Work required
For the word "share", count the lines in the records below that include it and give only that number.

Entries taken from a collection
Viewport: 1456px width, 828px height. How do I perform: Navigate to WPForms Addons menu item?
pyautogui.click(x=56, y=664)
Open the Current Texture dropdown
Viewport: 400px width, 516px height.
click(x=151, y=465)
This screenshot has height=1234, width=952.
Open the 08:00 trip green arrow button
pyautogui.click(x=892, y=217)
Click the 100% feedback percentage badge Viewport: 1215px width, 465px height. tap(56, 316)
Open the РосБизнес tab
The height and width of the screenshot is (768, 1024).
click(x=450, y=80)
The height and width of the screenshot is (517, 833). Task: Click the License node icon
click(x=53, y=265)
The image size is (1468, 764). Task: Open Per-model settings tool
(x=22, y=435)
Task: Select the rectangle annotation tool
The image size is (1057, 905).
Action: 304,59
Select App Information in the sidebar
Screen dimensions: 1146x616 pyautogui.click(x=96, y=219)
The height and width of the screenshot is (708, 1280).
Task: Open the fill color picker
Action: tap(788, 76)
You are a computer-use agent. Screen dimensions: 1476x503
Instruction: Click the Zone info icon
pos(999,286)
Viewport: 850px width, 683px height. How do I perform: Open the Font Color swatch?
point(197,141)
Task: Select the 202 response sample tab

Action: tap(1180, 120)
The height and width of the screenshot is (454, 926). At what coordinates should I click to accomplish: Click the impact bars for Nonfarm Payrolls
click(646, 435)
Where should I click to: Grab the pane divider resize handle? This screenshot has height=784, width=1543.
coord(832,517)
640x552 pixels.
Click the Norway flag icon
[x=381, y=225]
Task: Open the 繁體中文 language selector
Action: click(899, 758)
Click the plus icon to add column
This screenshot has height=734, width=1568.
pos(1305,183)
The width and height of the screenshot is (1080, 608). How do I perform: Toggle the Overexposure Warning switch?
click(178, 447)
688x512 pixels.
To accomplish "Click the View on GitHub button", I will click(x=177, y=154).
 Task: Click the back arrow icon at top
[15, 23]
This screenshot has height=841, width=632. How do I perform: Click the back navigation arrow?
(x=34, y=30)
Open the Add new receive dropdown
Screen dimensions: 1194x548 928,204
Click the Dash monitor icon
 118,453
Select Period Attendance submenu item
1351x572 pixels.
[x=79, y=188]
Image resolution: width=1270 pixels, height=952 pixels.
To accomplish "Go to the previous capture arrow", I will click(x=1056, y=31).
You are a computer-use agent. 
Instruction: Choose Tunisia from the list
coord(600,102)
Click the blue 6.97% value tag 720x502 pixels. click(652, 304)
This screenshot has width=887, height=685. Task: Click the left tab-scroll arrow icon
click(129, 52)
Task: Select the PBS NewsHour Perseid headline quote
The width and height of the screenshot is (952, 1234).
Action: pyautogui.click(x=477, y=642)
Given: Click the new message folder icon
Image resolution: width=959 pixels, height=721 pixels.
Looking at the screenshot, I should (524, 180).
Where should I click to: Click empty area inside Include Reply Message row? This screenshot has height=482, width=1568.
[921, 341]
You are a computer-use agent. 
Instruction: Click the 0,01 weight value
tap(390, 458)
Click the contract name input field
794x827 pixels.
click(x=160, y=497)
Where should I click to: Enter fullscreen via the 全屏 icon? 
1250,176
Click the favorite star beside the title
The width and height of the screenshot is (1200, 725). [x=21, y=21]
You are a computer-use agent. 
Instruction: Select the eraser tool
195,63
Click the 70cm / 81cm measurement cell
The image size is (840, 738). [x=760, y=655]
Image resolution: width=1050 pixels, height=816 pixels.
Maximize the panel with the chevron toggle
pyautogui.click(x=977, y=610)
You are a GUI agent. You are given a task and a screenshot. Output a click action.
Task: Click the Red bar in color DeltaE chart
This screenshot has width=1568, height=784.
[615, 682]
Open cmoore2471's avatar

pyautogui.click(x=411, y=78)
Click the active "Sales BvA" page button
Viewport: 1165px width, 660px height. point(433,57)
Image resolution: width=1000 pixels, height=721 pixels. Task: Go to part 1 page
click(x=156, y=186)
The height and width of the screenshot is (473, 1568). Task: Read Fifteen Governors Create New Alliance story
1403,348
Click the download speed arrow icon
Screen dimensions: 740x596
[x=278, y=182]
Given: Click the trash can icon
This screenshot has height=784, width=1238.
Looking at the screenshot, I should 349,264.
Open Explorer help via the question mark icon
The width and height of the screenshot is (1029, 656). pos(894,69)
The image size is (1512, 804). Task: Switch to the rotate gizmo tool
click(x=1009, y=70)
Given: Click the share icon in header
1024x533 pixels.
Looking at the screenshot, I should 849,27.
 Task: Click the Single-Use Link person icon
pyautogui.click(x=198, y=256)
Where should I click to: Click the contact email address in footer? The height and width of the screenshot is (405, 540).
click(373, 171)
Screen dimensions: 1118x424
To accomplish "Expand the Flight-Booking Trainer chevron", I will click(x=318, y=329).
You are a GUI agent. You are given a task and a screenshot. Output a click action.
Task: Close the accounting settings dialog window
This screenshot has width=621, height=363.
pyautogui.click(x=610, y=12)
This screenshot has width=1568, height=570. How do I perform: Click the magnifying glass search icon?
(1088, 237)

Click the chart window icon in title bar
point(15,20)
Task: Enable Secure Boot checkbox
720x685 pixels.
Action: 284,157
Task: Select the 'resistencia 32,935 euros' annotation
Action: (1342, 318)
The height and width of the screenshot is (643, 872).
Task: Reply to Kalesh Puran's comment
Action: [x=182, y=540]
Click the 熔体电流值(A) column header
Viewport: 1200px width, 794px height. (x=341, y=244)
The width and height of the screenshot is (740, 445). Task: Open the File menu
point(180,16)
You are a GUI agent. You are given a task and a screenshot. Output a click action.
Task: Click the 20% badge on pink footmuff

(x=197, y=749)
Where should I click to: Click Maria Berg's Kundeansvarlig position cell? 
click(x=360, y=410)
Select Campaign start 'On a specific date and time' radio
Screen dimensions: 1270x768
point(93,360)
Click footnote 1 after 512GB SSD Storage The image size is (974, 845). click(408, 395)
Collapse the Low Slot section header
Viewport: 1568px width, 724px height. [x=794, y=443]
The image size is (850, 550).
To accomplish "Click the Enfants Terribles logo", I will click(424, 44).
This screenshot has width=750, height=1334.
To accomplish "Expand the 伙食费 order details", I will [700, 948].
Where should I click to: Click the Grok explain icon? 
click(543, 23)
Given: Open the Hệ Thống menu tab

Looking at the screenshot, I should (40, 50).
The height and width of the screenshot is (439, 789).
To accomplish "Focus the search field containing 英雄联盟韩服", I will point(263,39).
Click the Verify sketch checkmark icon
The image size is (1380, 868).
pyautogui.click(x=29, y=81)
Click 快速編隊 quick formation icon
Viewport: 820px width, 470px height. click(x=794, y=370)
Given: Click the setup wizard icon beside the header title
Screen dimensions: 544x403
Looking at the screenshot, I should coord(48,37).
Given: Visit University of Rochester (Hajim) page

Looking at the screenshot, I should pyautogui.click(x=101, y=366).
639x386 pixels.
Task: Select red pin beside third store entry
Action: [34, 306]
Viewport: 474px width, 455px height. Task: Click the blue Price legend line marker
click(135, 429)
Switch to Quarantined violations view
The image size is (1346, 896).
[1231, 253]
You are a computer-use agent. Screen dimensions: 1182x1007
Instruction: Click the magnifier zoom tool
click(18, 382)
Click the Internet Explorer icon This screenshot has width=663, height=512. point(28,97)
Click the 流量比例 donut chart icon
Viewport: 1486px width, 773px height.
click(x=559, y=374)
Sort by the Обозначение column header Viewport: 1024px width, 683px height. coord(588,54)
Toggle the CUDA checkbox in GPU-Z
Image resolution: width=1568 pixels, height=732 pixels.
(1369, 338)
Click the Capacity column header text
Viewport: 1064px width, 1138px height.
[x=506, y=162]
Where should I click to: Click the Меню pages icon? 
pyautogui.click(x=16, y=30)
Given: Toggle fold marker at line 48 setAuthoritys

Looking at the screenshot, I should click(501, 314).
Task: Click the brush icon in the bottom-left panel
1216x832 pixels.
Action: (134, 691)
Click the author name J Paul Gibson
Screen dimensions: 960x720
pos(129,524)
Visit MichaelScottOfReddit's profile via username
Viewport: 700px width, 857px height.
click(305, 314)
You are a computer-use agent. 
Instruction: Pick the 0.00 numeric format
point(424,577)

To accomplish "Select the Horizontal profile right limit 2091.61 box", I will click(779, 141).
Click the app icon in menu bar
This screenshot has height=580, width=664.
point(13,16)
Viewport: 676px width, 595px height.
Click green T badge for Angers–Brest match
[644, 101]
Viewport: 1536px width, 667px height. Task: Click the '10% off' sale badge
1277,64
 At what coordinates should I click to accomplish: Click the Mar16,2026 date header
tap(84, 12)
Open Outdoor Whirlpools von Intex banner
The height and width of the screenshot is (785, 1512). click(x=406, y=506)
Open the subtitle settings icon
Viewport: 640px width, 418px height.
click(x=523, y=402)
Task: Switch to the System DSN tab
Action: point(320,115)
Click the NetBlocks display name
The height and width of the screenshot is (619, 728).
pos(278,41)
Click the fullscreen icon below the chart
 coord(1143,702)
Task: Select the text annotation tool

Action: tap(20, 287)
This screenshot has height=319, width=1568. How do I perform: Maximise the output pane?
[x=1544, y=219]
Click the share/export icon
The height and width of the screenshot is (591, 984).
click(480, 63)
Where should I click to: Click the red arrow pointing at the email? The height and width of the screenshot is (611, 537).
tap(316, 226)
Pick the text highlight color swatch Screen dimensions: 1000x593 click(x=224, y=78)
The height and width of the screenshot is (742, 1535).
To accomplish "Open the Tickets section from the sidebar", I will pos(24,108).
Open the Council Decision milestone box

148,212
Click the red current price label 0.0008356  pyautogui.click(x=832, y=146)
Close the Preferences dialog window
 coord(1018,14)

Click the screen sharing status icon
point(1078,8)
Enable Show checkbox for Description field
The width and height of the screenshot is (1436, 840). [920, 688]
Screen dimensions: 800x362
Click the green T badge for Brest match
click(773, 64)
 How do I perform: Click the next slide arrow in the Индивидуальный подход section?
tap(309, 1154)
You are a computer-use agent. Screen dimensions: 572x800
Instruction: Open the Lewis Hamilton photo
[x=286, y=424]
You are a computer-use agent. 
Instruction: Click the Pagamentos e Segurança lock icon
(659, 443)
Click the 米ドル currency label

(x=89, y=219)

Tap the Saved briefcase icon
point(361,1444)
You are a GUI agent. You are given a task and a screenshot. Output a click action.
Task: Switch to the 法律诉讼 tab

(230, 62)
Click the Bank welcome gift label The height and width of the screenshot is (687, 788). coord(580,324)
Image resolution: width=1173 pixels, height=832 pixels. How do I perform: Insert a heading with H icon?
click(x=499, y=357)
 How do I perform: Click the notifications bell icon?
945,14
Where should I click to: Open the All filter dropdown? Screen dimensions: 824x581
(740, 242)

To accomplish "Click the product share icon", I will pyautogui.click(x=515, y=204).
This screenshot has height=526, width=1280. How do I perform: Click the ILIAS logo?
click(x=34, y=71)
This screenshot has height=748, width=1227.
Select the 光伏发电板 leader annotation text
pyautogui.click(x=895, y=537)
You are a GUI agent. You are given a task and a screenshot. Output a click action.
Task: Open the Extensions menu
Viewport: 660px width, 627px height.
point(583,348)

Written answer
3